Mood Indigo (G-Swing Featuring Ludovic Allen Remix)
Sing Sing Sing (featuring Ania Chow)
Ring Dem Bells
I’m Crazy ‘Bout My Baby
Don’t Be That Way
Calor (featuring Rossy Da Palma)
Diga Diga Doo
Figs And Dates
Twenty Long Years
Heartbreaker (G-Swing & Le Major Melon)
The album gave a second wind to the swing house scene.

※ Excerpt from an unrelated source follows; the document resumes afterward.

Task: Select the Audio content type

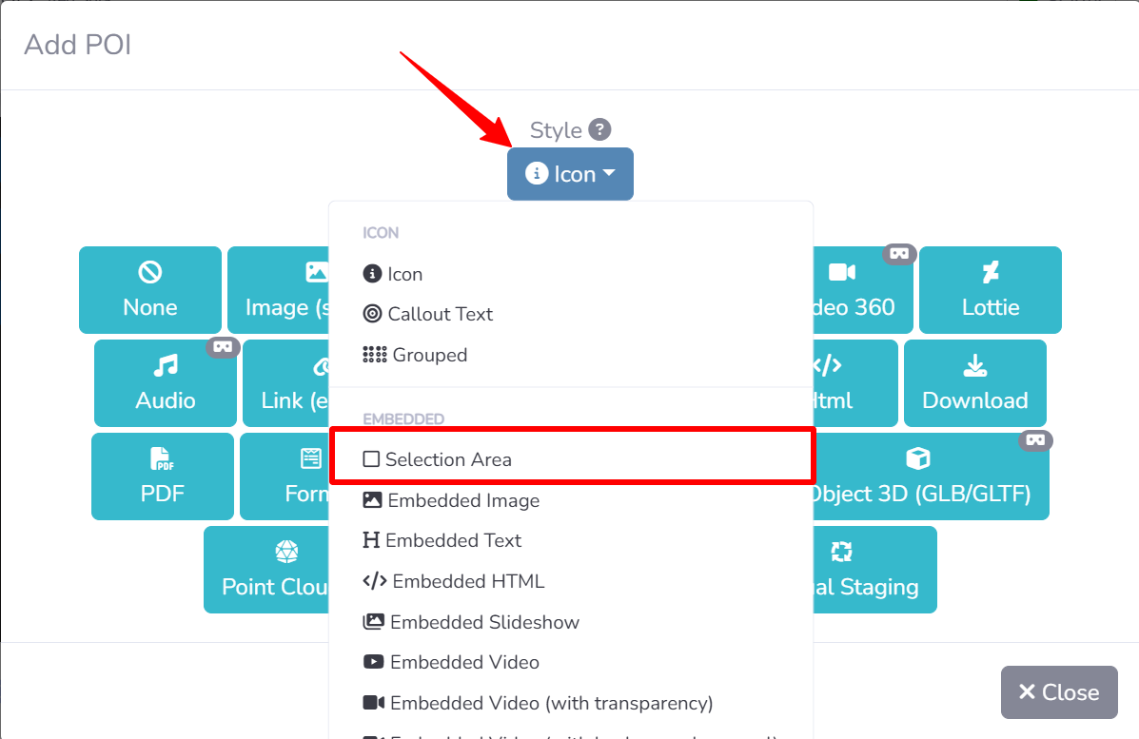Action: point(166,383)
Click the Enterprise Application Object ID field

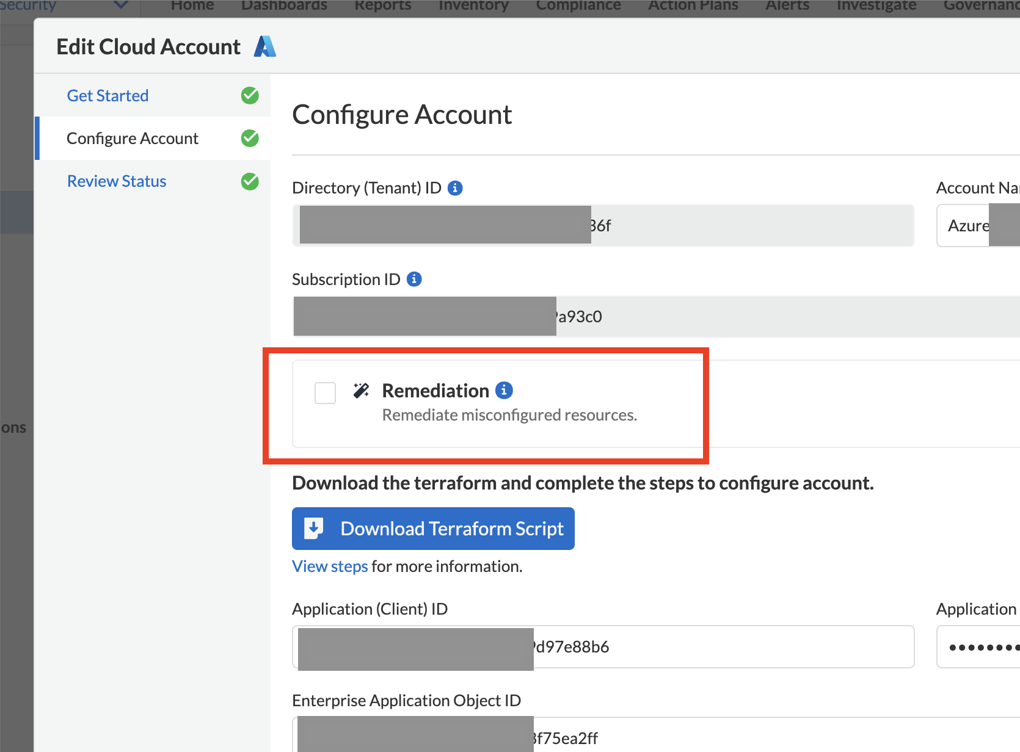tap(733, 737)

Better production and the creativity of the tracks led to a re-emergence of this style that would in time find itself under the umbrella of electroswing.
There had been a swing house scene prior to this album, a first wave, which originated from Chicago and indeed G-Swing the label saw it’s first release in 2002, with James in Greenskeepers mode.
His tracks ‘Dra Gan’ and ‘Keep Going’ were the B side on the vinyl to the tracks ‘Cool Down Daddy’ and ‘Swing In The Horns’ by Mike Dixon on the debut for G-Swing.
More followed from Greenskeepers, with ‘D.C. Minor, ‘Big Noise, ‘Video Days‘, ‘Auction Song’ ,‘Electro Swing‘, ‘Here It Is Babe‘, plus other releases from Mike Dixon (his output was almost as prolific as Greenskeepers), Dan X and Justin Long and Translucent, however, the scene didn’t peak for long . Looking back to those days James remembers ‘’I felt like there were too many DJ’s playing too much of it in one set. I think it hurt the first wave of swing house. In less then a year people were over exposed to it and I ended up playing less and less in my sets.‘
It’s been over five years since the release of ‘Swing For Modern Clubbing’ The G-Swing label has continued to bring us the best in swing house with the likes of Biboulakis and Enzo Siffredi, plus remixes from the likes of the mighty Wattie Green, however, releases by the G-Swing collective of remixers had gone quiet.
Great news greets us then that this is about to change. You may have noted the rumblings of something a few months ago on James’s Soundcloud page and he is eager to announce that he ‘’is back and I’m actually making vinyl. I’m trying to get a record out every 2 months. When I have enough new material I’ll do another G-Swing compilation’’
Let‘s hope that‘s not too far away and Ill leave you with his response to our question ‘What does Electroswing mean to you?’ ‘’I am happy for the new wave and now I’m playing swing house more and more. I think it’s great. I always love the mix of organic jazz sounds with analog drums and synths. I always get the itch to sit down and make some and I think I always will’’
Many thanks for your work musically and with the interview James. All future support to your swing house leanings from the team at www.electro-swing.com.